Re: Qualtiy of wartime voice communications?
- From: Cub Driver <warbird@xxxxxxxxxxxxxx>
- Date: Wed, 27 Jul 2005 15:46:11 +0000 (UTC)
On Tue, 26 Jul 2005 20:21:03 +0000 (UTC), hancock4@xxxxxxxxxxxx wrote:
>I don't think local calls would've been affected, but long distance
>calls over a great distance would've been of poor quality.
I seems to me that local calls in the war years in the U.S. had better
quality than the typical cell-phone conversation today. There may well
have been an improvement postwar in landline communications, however.
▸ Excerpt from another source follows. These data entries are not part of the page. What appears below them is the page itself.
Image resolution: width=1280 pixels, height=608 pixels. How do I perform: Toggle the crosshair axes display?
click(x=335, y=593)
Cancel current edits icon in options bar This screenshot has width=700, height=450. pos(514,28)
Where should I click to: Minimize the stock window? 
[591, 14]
I can't really testify to long-distance calls, since they were so
expensive that one seldom made such calls, and most people did not
use phones to communicate with people in distant places. I do remember
call Concord MA from Brookline MA in 1945--was that long distance?
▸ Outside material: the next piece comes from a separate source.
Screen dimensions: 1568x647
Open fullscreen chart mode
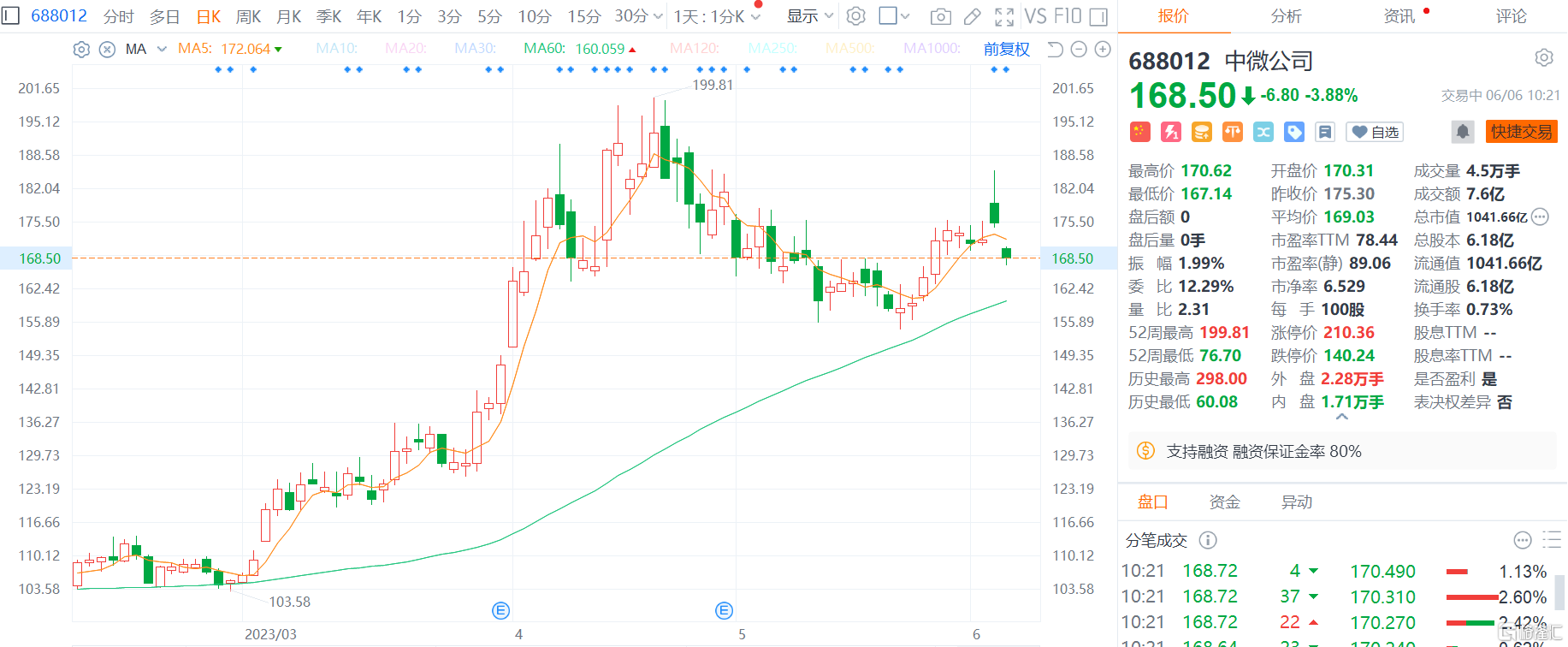coord(1004,16)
Forty miles, say. It cost 75 cents for three minutes, which I would
reckon to be $15 today by the most useful deflator. Put another way,
it represented about an hour and a half's work.
The voice quality was as good as local, but of course that was a far
cry from New York to Los Angeles.
-- all the best, Dan Ford
email warbird@xxxxxxxxxxxxxx (put Cubdriver in subject line)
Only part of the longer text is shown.